SPD 60 plus informiert sich über Flüchtlingshilfe

Mitglieder der SPD 60 plus Schwarmstedt im Gespräch mit der Willkommenshilfe für Flüchtlinge.

Willkommensgruppe betreut in der Samtgemeinde über 100 Menschen

Schwarmstedt.
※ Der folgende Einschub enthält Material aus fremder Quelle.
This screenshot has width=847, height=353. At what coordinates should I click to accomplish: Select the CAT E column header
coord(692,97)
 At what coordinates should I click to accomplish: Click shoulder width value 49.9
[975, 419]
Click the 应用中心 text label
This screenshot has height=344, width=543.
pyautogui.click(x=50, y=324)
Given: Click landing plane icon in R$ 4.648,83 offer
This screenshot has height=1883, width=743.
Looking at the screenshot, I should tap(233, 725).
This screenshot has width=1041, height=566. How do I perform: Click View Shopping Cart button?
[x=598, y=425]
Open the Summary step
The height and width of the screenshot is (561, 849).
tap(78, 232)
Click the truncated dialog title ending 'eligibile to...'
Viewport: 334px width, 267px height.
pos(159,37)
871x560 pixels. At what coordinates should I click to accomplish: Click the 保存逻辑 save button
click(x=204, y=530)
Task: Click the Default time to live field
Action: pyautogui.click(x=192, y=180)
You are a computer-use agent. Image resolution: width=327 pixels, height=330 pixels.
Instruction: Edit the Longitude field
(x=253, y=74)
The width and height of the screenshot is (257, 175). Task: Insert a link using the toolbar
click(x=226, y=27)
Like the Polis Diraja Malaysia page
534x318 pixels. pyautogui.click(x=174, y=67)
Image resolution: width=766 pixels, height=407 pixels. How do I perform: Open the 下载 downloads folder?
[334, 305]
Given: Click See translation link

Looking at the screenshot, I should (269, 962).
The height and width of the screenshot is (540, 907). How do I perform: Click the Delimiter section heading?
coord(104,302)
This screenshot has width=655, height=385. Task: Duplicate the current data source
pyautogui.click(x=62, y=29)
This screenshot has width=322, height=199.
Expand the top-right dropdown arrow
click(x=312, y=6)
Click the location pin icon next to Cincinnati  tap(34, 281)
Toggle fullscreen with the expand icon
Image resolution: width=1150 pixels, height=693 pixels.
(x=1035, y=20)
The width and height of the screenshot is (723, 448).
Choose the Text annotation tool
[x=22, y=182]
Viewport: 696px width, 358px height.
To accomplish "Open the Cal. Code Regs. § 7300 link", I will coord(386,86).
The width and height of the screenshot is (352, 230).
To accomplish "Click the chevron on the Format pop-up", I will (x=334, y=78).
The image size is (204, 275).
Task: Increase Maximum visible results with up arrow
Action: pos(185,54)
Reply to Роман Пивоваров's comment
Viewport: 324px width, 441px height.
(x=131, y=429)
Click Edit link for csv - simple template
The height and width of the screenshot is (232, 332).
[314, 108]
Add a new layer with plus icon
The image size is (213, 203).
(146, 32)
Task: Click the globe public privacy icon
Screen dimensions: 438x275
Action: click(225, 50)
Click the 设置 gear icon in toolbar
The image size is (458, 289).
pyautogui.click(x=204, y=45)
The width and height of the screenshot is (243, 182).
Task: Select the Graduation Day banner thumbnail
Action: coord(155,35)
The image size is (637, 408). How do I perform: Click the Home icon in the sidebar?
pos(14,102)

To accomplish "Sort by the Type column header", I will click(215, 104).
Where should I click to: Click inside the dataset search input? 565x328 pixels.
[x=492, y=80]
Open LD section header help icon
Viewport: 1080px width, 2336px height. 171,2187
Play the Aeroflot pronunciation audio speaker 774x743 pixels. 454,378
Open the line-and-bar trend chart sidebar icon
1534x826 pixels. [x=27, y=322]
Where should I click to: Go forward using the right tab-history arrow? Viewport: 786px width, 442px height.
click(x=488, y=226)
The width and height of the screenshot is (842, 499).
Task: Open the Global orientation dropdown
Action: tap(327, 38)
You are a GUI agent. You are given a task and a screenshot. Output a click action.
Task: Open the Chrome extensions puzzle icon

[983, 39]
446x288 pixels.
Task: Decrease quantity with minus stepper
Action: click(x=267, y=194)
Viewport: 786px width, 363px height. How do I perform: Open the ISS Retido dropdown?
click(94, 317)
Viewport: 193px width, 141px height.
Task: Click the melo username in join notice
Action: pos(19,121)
Vor kurzem trafen sich SPD-Mitglieder über 60 des südlichen Heidekreises in der Gaststätte „Mahlzeit“. Der Schwarmstedter SPD-Vorsitzende, Detlev Rogoll, konnte neben vielen Mitgliedern und Gästen den Vorsitzenden der Arbeitsgemeinschaft 60+ des Heidekreises, Fritz Frohme, in der Runde begrüßen.
Im Mittelpunkt stand die Vorstellung der Arbeit der Willkommensgruppe für Flüchtlinge des Diakonischen Werks. Zurzeit leben in der Samtgemeinde Schwarmstedt etwas mehr als 100 Flüchtlinge, von denen der überwiegende Teil von der Gruppe betreut wird. Aufgrund der ständig steigenden Gesamtzahl ist auch in Schwarmstedt bis zum Jahresende und im nächsten Jahr mit einer steigenden Zahl zu rechnen. Gisela Seidel schilderte die rechtlichen Grundlagen und die verschiedenen Phasen, die die Flüchtlinge bis zum Abschluss ihrer Verfahren durchlaufen. Da in letzter Zeit vorwiegend Syrer zugewiesen wurden, ist mit einem längeren Aufenthalt dieser Familien zu rechnen. Ein besonderes Problem stellt der Deutschunterricht dar. Neben ehrenamtlichen Kursen gab es einen 100-Stunden-Kurs der VHS. Die KGS hat eine Willkommensklasse eingerichtet, während an den Grundschulen Deutsch-Förderstunden angeboten werden.
Elke Benne stellte die vielfältigen Aufgaben in der ersten Zeit der Betreuung vor. Die Kinder müssen an den Schulen angemeldet werden und die Eltern auf Behördengängen begleitet werden. Die ersten Einkäufe werden gemeinsam durchgeführt und Arzttermine organisiert und wenn möglich eine Begleitung durch einen Dolmetscher ermöglicht. Das Bürgerbussystem und die Abfalltrennung werden erläutert. Für eine Ausstattung mit Küchenutensilien und Bekleidung wird gesorgt und Fahrräder soweit vorhanden bereitgestellt. Dies ist nur ein kleines Spektrum aus den vielfältigen Aufgaben, um den Flüchtlingen einen Einstieg in ihr neues Lebensumfeld zu erleichtern. Sachspenden werden außer Wolldecken für Schwarmstedt derzeit nicht benötigt. Die Gruppe wird sich jedoch sofort auf der Homepage der Gemeinde, wo auch die Ansprechpartner zu finden sind, melden, falls dies wieder der Fall sein sollte.
Detlev Rogoll dankte den Referentinnen für die lebensnahe Schilderung ihrer Aufgaben und freute sich über eine rege Diskussion.